Badri bukan tidak tahu cara menambah penghasilan itu. Tapi, pikirnya, kalau
tidak mampu memperbaiki dunia, janganlah ikut serta lebih merusaknya.
Meskipun ia telah menarik kesimpulan, bahwa laki-laki tidak pernah terlalu
tua untuk memperoleh jodoh, namun jika ingat pada usianya menjelang tiga
puluh tahun, timbul juga godaan yang kuat dalam dirinya untuk mencari istri.

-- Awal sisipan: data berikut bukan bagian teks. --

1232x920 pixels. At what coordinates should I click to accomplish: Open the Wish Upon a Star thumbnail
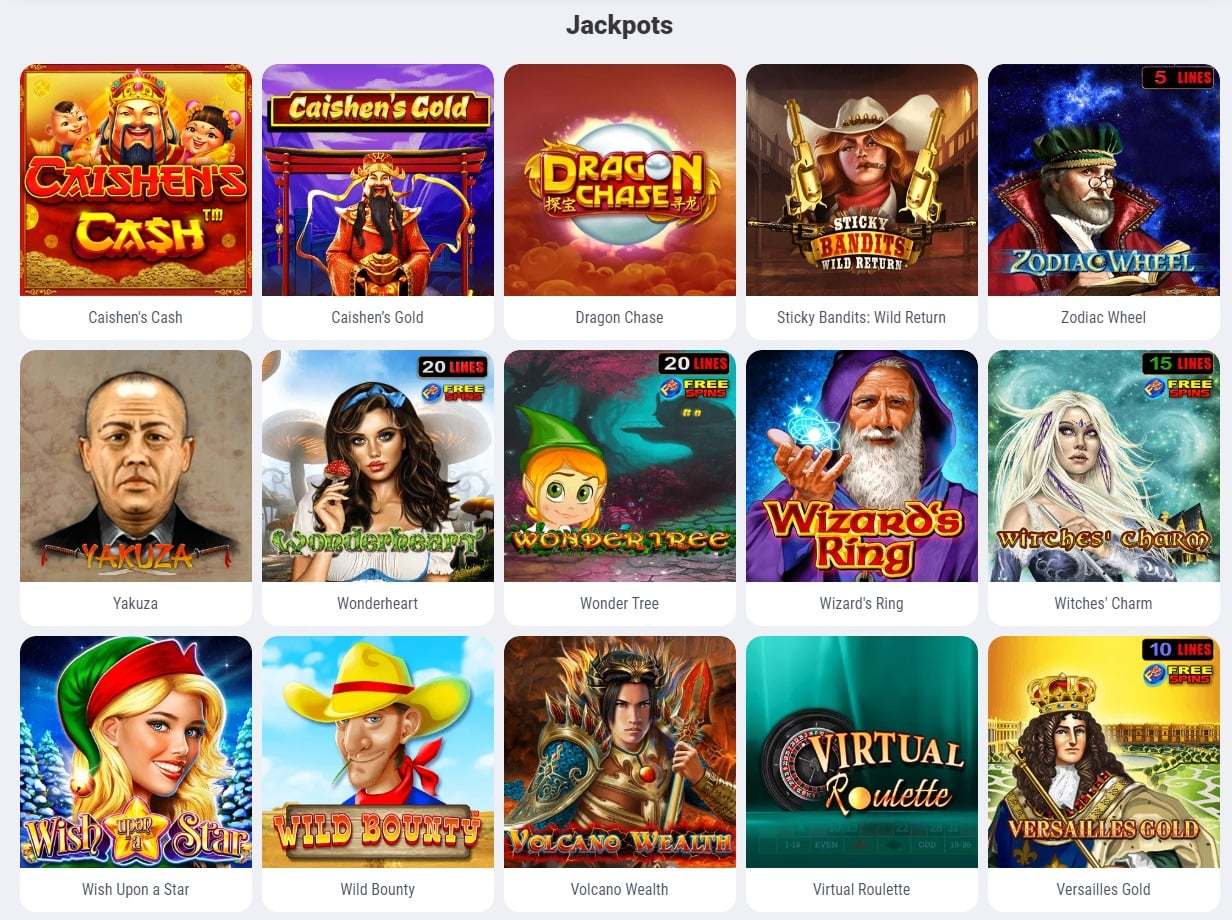pos(136,752)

Maka mulailah ia meneliti rubrik Kontak Jodoh yang dimuat sekali seminggu
dalam satu surat kabar di kota kediamannya. Dicatatnya seluruh gadis yang
mencari jodoh melaui rubrik itu sejak penerbitan tiga bulan berselang. Catatan
itu diberinya berlajur-lajur seperti pekerjaan, tinggi badan, umur, dan beberapa
persyaratannya.
Ia mernemukan 26 gadis yang ingin mendapat jodoh melalui rubrik itu dan
7 orang janda. Badri lebih tertarik pada gadis. Dan yang terpenting semuanya
mempunyai pekerjaan. Sembilan belas diantaranya menjadi pegawai negeri. Di
antara yang sembilan belas itu ternyata delapan orang yang menjadi guru. tapi
hanya empat orang yang mempunyai tinggi seperti yang diinginkan Badri.
Kebetulan keempatnya menyatakan tidak keberatan mendapat jodoh seperti
kondisi Badri, yakni bukan penduduk asli daerah. Untuk memilih salah seorang,
Badri menetapkan pilihan pada gadis yang lebih dahulu mengikuti rubrik itu. Gadis
itu berkode AX/19. Maka segeralah ia menulis surat kepada redaksi untuk membuat
kontak. Selama dua belas hari menunggu balasan merupakan siksa dalam
kehidupan Badri. Tapi, lima hari menjelang pertemuan pertama setelah kontak
surat berlangsung, merupakan hari-hari yang terpanjang yang sangat menyesakkan
napasnya.
Mereka akan bertemu di depan Toko Lima pada jam lima sore. Gadis itu
akan mengenakan switer kuning dengan rok lembayung sebagai pengenal. Sedang
Badri akan mengenakan baju batik dan pengepit segulungan majalah diikat dengan
pita merah. Badri lebih cepat datang lima menit dari waktu perjanjian, karena
takut kalau sampai terlambat dari waktunya. Satu menit sebelum jam lima ia
telah kian gugup meskipun matanya lirak-lirik mencari-cari gadis yang berswiter
kuning. Persis jam lima ia tak tahan lagi disiksa kegugupan. Lalu ia menyelonong
dalam toko itu dengan maksud akan mengintip kedatangan gadis itu dari dalam
toko. Ketika ia baru saja memasuki ambang pintu toko itu, seorang gadis berswiter
kuning hendak keluar. Mereka saling tertegun dengan matanya sama-sama
terbeliak. Karena gadis itu lena. Tidak lain.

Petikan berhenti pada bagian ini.